Service
- Type: Horse drawn railway

History
- Opened: 1894
- Closed: 1952

Technical
- Track length: 2.57 km (1.60 mi)
- Track gauge: 600 mm (1 ft 11+5⁄8 in)

= Bärschwil gypsum railway =

Railway line in Solothurn, Switzerland

The Bärschwil gypsum railway (Gipsbahn Bärschwil) was a narrow gauge railway in the Swiss canton of Solothurn. It existed from 1894 to 1952, carrying gypsum from mines in the village of Bärschwil to that village's former railway station some distance away on the Jura railway line.

The mines have now been closed and filled in, but some of the line's route through the village can be identified. Between the village and the station, much of the line's right of way is now occupied by a geologically themed hiking trail, which also crosses the four span metal girder bridge that is the line's main surviving relic.

== History ==
From the 19th century, Bärschwil was a source of gypsum. Initially the gypsum was extracted on the surface, but subsequently using underground mines accessed via adits. Until 1910, the mine was situated at Gupf, and when that was exhausted a new mine was opened at Kirchacker.

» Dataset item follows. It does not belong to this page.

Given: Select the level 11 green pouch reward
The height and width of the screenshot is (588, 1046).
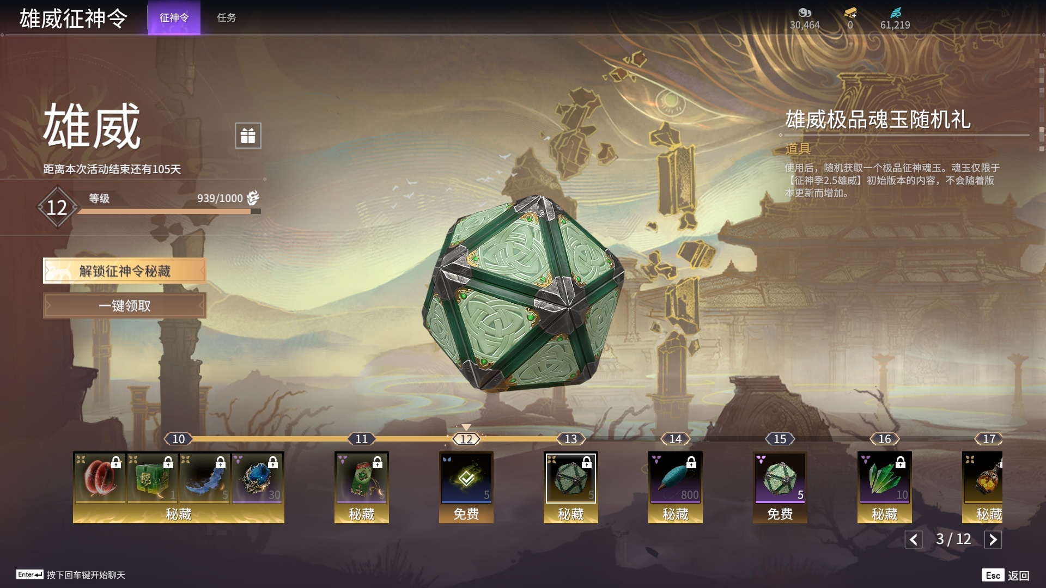Looking at the screenshot, I should coord(362,478).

At first the gypsum was removed using horse and cart. In 1875, the Jura railway line was opened to the north of the village, and in 1894 the gypsum railway was constructed to link the mines to it. The line was 2.57 km long and of gauge. It had a continuous downhill gradient from the mines to the station, and loaded trains were run down this by gravity. Returning empty trains were hauled up the gradient by horses.

The line continued to operate in this manner until 1952, when it was replaced by road transport. The mines closed in 1957.